Promises Keep (The Promise Series) (45 page)

She looked up. His eyes were dark and intense. His forearm across her back held her breasts to his chest. She could feel his heart beating faster than normal. “What?”

“It’s bullshit that you don’t resent Emily.”

“That’s so unfair.” True, but unfair.

“You don’t want me to have ever loved anyone before you anymore than I want you to have loved anyone before me.”

“You don’t?”

“No.” He touched her cheek, the light gesture infused with the softness in his eyes as he said, “You’re as possessive as I am, so you can drop any bullshit to the contrary.”

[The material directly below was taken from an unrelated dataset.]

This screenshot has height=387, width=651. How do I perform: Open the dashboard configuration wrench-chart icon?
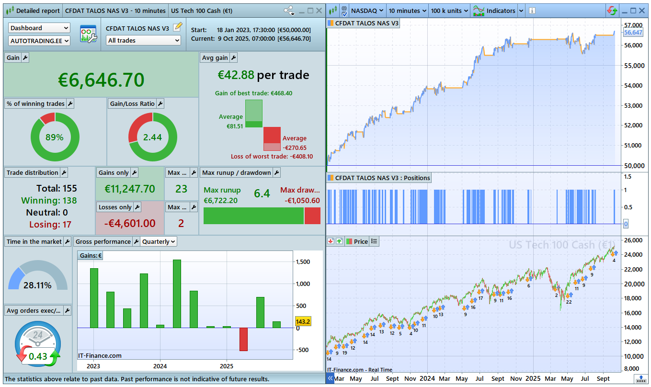pos(88,34)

“All right,” she grunted, pushing against his chest. “I don’t want you to have loved Emily. I hate knowing you compare me to her and she wins every time because you loved her and she’s always going to have that part of you.”

“I didn’t love her.”

“I hate wondering if I’m doing the right thing, and in private, if it’s right or wrong that I do as you ask. Whether I should enjoy it, and whether Emily would have done it and therefore whether I should. I hate—”

His hand over her mouth stopped the torrent of words. She considered biting his palm. “I didn’t love her.”

She blinked, still not sure she’d heard him right.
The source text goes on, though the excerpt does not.